Available data |
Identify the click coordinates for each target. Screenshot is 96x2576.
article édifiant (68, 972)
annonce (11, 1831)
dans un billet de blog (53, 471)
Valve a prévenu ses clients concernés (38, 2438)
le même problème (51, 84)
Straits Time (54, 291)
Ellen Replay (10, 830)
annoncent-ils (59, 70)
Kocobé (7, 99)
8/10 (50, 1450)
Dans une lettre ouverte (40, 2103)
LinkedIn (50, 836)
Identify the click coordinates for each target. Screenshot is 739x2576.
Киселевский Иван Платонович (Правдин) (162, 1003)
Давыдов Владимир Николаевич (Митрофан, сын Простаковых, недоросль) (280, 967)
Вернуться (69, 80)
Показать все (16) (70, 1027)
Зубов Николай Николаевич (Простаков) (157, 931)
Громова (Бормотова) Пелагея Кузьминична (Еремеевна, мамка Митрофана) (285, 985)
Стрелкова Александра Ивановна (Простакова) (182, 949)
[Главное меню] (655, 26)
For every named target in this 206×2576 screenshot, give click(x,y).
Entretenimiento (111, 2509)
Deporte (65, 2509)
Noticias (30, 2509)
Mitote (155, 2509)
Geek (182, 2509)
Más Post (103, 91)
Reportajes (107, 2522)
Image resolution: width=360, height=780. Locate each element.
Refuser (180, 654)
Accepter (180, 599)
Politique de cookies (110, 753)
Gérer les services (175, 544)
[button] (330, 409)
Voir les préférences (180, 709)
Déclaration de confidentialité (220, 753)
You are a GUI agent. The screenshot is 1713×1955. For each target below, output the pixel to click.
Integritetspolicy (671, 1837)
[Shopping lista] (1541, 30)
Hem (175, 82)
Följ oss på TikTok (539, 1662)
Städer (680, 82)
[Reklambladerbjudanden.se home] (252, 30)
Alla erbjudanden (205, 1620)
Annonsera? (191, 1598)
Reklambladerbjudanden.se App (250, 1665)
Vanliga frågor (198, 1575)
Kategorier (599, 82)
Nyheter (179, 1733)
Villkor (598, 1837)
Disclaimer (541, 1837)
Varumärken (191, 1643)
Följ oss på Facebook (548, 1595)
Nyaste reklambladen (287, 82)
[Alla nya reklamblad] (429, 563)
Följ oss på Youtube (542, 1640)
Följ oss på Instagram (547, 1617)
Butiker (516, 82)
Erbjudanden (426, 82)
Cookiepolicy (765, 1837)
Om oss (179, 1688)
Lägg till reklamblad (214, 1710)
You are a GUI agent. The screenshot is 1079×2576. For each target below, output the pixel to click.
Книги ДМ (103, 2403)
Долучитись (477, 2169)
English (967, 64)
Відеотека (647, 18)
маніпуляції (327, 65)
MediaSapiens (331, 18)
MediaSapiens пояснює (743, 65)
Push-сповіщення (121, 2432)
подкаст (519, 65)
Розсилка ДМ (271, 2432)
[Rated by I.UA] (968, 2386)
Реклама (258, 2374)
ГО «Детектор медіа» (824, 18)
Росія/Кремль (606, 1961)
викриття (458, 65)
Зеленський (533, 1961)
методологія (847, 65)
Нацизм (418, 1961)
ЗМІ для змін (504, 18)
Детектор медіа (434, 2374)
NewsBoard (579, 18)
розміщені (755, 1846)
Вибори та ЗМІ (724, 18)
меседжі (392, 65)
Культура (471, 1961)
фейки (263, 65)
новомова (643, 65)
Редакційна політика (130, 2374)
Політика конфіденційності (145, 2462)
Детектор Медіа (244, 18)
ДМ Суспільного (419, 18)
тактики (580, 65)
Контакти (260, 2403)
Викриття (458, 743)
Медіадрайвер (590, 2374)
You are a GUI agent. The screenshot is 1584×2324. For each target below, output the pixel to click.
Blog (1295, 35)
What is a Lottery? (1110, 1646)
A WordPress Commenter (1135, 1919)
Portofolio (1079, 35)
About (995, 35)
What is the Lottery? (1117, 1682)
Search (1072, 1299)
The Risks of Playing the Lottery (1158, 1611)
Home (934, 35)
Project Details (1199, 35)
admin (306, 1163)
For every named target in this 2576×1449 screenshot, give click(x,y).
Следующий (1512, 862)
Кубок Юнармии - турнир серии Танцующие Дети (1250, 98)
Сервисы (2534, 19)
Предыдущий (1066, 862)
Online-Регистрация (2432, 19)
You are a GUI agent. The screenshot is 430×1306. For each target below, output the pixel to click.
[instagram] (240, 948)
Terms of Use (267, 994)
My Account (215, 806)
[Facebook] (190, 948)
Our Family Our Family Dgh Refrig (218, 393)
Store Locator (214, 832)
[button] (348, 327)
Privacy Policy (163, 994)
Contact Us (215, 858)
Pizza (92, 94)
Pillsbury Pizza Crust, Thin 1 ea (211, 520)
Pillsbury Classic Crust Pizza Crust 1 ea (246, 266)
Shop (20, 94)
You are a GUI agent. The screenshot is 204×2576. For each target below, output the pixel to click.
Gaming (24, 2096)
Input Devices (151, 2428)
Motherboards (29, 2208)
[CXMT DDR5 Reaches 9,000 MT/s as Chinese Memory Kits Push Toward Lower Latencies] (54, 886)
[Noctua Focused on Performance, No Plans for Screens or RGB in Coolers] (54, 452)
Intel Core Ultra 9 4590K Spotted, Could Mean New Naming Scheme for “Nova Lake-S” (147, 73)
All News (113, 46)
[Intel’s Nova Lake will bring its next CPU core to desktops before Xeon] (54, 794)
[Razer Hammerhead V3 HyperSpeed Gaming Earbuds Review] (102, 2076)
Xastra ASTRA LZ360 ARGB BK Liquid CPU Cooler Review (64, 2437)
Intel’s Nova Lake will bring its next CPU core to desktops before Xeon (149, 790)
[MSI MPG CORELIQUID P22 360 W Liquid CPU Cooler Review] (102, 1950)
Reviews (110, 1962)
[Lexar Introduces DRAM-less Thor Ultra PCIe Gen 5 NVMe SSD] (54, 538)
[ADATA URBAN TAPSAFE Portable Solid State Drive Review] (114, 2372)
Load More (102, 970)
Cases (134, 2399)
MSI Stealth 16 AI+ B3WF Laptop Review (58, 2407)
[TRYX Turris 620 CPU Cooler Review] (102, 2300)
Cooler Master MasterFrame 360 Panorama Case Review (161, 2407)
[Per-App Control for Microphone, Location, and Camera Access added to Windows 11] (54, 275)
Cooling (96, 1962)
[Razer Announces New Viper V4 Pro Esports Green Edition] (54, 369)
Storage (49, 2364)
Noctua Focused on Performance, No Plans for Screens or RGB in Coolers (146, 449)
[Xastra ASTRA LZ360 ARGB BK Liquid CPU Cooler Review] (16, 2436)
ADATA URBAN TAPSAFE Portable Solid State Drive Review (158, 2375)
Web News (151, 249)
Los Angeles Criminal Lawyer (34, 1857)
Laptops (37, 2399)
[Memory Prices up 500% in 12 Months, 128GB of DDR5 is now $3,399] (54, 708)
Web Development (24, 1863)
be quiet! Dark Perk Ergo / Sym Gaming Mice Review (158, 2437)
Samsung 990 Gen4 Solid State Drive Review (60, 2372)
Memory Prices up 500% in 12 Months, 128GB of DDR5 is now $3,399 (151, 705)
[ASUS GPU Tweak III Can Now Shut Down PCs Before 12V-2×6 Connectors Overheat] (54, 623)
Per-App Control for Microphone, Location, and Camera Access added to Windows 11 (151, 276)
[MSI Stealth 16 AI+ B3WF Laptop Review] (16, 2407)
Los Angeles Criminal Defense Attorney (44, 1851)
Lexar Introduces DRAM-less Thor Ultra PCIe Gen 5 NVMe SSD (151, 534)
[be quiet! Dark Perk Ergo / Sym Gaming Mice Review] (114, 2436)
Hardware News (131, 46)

Problem description |
Look back at the records above. Repeat all of them exactly.

Response area |
Identify the click coordinates for each target. Screenshot is 96x2576.
article édifiant (68, 972)
annonce (11, 1831)
dans un billet de blog (53, 471)
Valve a prévenu ses clients concernés (38, 2438)
le même problème (51, 84)
Straits Time (54, 291)
Ellen Replay (10, 830)
annoncent-ils (59, 70)
Kocobé (7, 99)
8/10 (50, 1450)
Dans une lettre ouverte (40, 2103)
LinkedIn (50, 836)
Identify the click coordinates for each target. Screenshot is 739x2576.
Киселевский Иван Платонович (Правдин) (162, 1003)
Давыдов Владимир Николаевич (Митрофан, сын Простаковых, недоросль) (280, 967)
Вернуться (69, 80)
Показать все (16) (70, 1027)
Зубов Николай Николаевич (Простаков) (157, 931)
Громова (Бормотова) Пелагея Кузьминична (Еремеевна, мамка Митрофана) (285, 985)
Стрелкова Александра Ивановна (Простакова) (182, 949)
[Главное меню] (655, 26)
For every named target in this 206×2576 screenshot, give click(x,y).
Entretenimiento (111, 2509)
Deporte (65, 2509)
Noticias (30, 2509)
Mitote (155, 2509)
Geek (182, 2509)
Más Post (103, 91)
Reportajes (107, 2522)
Image resolution: width=360, height=780. Locate each element.
Refuser (180, 654)
Accepter (180, 599)
Politique de cookies (110, 753)
Gérer les services (175, 544)
[button] (330, 409)
Voir les préférences (180, 709)
Déclaration de confidentialité (220, 753)
You are a GUI agent. The screenshot is 1713×1955. For each target below, output the pixel to click.
Integritetspolicy (671, 1837)
[Shopping lista] (1541, 30)
Hem (175, 82)
Följ oss på TikTok (539, 1662)
Städer (680, 82)
[Reklambladerbjudanden.se home] (252, 30)
Alla erbjudanden (205, 1620)
Annonsera? (191, 1598)
Reklambladerbjudanden.se App (250, 1665)
Vanliga frågor (198, 1575)
Kategorier (599, 82)
Nyheter (179, 1733)
Villkor (598, 1837)
Disclaimer (541, 1837)
Varumärken (191, 1643)
Följ oss på Facebook (548, 1595)
Nyaste reklambladen (287, 82)
[Alla nya reklamblad] (429, 563)
Följ oss på Youtube (542, 1640)
Följ oss på Instagram (547, 1617)
Butiker (516, 82)
Erbjudanden (426, 82)
Cookiepolicy (765, 1837)
Om oss (179, 1688)
Lägg till reklamblad (214, 1710)
You are a GUI agent. The screenshot is 1079×2576. For each target below, output the pixel to click.
Книги ДМ (103, 2403)
Долучитись (477, 2169)
English (967, 64)
Відеотека (647, 18)
маніпуляції (327, 65)
MediaSapiens (331, 18)
MediaSapiens пояснює (743, 65)
Push-сповіщення (121, 2432)
подкаст (519, 65)
Розсилка ДМ (271, 2432)
[Rated by I.UA] (968, 2386)
Реклама (258, 2374)
ГО «Детектор медіа» (824, 18)
Росія/Кремль (606, 1961)
викриття (458, 65)
Зеленський (533, 1961)
методологія (847, 65)
Нацизм (418, 1961)
ЗМІ для змін (504, 18)
Детектор медіа (434, 2374)
NewsBoard (579, 18)
розміщені (755, 1846)
Вибори та ЗМІ (724, 18)
меседжі (392, 65)
Культура (471, 1961)
фейки (263, 65)
новомова (643, 65)
Редакційна політика (130, 2374)
Політика конфіденційності (145, 2462)
Детектор Медіа (244, 18)
ДМ Суспільного (419, 18)
тактики (580, 65)
Контакти (260, 2403)
Викриття (458, 743)
Медіадрайвер (590, 2374)
You are a GUI agent. The screenshot is 1584×2324. For each target below, output the pixel to click.
Blog (1295, 35)
What is a Lottery? (1110, 1646)
A WordPress Commenter (1135, 1919)
Portofolio (1079, 35)
About (995, 35)
What is the Lottery? (1117, 1682)
Search (1072, 1299)
The Risks of Playing the Lottery (1158, 1611)
Home (934, 35)
Project Details (1199, 35)
admin (306, 1163)
For every named target in this 2576×1449 screenshot, give click(x,y).
Следующий (1512, 862)
Кубок Юнармии - турнир серии Танцующие Дети (1250, 98)
Сервисы (2534, 19)
Предыдущий (1066, 862)
Online-Регистрация (2432, 19)
You are a GUI agent. The screenshot is 430×1306. For each target below, output the pixel to click.
[instagram] (240, 948)
Terms of Use (267, 994)
My Account (215, 806)
[Facebook] (190, 948)
Our Family Our Family Dgh Refrig (218, 393)
Store Locator (214, 832)
[button] (348, 327)
Privacy Policy (163, 994)
Contact Us (215, 858)
Pizza (92, 94)
Pillsbury Pizza Crust, Thin 1 ea (211, 520)
Pillsbury Classic Crust Pizza Crust 1 ea (246, 266)
Shop (20, 94)
You are a GUI agent. The screenshot is 204×2576. For each target below, output the pixel to click.
Gaming (24, 2096)
Input Devices (151, 2428)
Motherboards (29, 2208)
[CXMT DDR5 Reaches 9,000 MT/s as Chinese Memory Kits Push Toward Lower Latencies] (54, 886)
[Noctua Focused on Performance, No Plans for Screens or RGB in Coolers] (54, 452)
Intel Core Ultra 9 4590K Spotted, Could Mean New Naming Scheme for “Nova Lake-S” (147, 73)
All News (113, 46)
[Intel’s Nova Lake will bring its next CPU core to desktops before Xeon] (54, 794)
[Razer Hammerhead V3 HyperSpeed Gaming Earbuds Review] (102, 2076)
Xastra ASTRA LZ360 ARGB BK Liquid CPU Cooler Review (64, 2437)
Intel’s Nova Lake will bring its next CPU core to desktops before Xeon (149, 790)
[MSI MPG CORELIQUID P22 360 W Liquid CPU Cooler Review] (102, 1950)
Reviews (110, 1962)
[Lexar Introduces DRAM-less Thor Ultra PCIe Gen 5 NVMe SSD] (54, 538)
[ADATA URBAN TAPSAFE Portable Solid State Drive Review] (114, 2372)
Load More (102, 970)
Cases (134, 2399)
MSI Stealth 16 AI+ B3WF Laptop Review (58, 2407)
[TRYX Turris 620 CPU Cooler Review] (102, 2300)
Cooler Master MasterFrame 360 Panorama Case Review (161, 2407)
[Per-App Control for Microphone, Location, and Camera Access added to Windows 11] (54, 275)
Cooling (96, 1962)
[Razer Announces New Viper V4 Pro Esports Green Edition] (54, 369)
Storage (49, 2364)
Noctua Focused on Performance, No Plans for Screens or RGB in Coolers (146, 449)
[Xastra ASTRA LZ360 ARGB BK Liquid CPU Cooler Review] (16, 2436)
ADATA URBAN TAPSAFE Portable Solid State Drive Review (158, 2375)
Web News (151, 249)
Los Angeles Criminal Lawyer (34, 1857)
Laptops (37, 2399)
[Memory Prices up 500% in 12 Months, 128GB of DDR5 is now $3,399] (54, 708)
Web Development (24, 1863)
be quiet! Dark Perk Ergo / Sym Gaming Mice Review (158, 2437)
Samsung 990 Gen4 Solid State Drive Review (60, 2372)
Memory Prices up 500% in 12 Months, 128GB of DDR5 is now $3,399 (151, 705)
[ASUS GPU Tweak III Can Now Shut Down PCs Before 12V-2×6 Connectors Overheat] (54, 623)
Per-App Control for Microphone, Location, and Camera Access added to Windows 11 (151, 276)
[MSI Stealth 16 AI+ B3WF Laptop Review] (16, 2407)
Los Angeles Criminal Defense Attorney (44, 1851)
Lexar Introduces DRAM-less Thor Ultra PCIe Gen 5 NVMe SSD (151, 534)
[be quiet! Dark Perk Ergo / Sym Gaming Mice Review] (114, 2436)
Hardware News (131, 46)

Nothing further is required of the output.